Rodriguez enrolled because of his interest in construction and building things in general. The 11-year-old was a student at the El Paso Leadership Academy in South-Central El Paso. His favorite activity was constructing a Popsicle-stick bridge in part because of the free flow of ideas among the campers.
“It was cool to see how people think differently,” said Rodriguez, whose military family will move to Illinois this summer. “Overall (the camp) was pretty great. I liked learning about what engineers do every day. I also liked exploring the college.”
The empathetic exposure was an important part of the camp, which focused on how engineers create opportunities, influence transportation and impact people’s lives. Along with the Sun Metro experience, the campers also toured TxDOT’s El Paso District Headquarters in Far East El Paso and the New Mexico Museum of Space History in Alamogordo, to broaden their transportation perspective.

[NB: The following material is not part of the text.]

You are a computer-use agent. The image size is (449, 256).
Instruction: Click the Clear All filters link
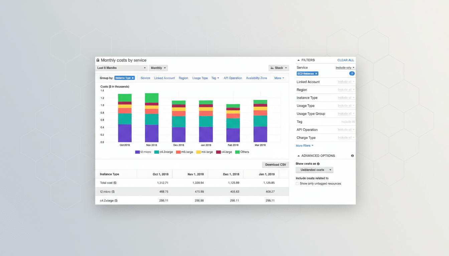(x=345, y=60)
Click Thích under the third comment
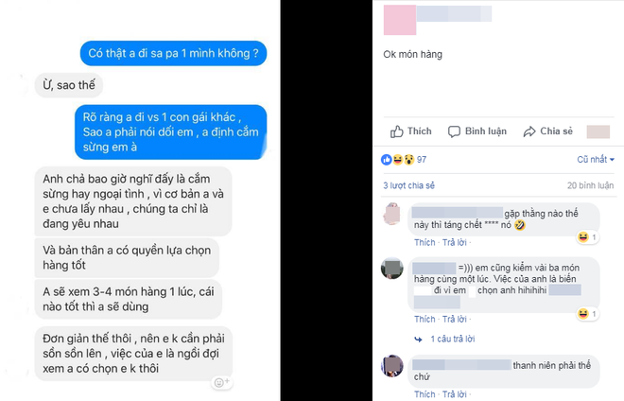This screenshot has width=624, height=401. click(425, 394)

Nine of UTEP’s Engineering Ambassadors, undergraduates who represent the College of Engineering’s seven departments, organized the institute. The camp’s first two weeks were virtual and included presentations about the fundamentals of engineering that involved design, circuits, motors, modeling and solar power.
This prepared the participants for their final week at UTEP, where campers visited the college’s Center for Transportation Infrastructure Systems labs, the Foundry in the Department of Metallurgical, Materials and Biomedical Engineering, and labs in the Department of Electrical and Computer Engineering.
Organizers divided the students into teams for when they tested photovoltaic cells for solar cars and sensors to capture air pollution data.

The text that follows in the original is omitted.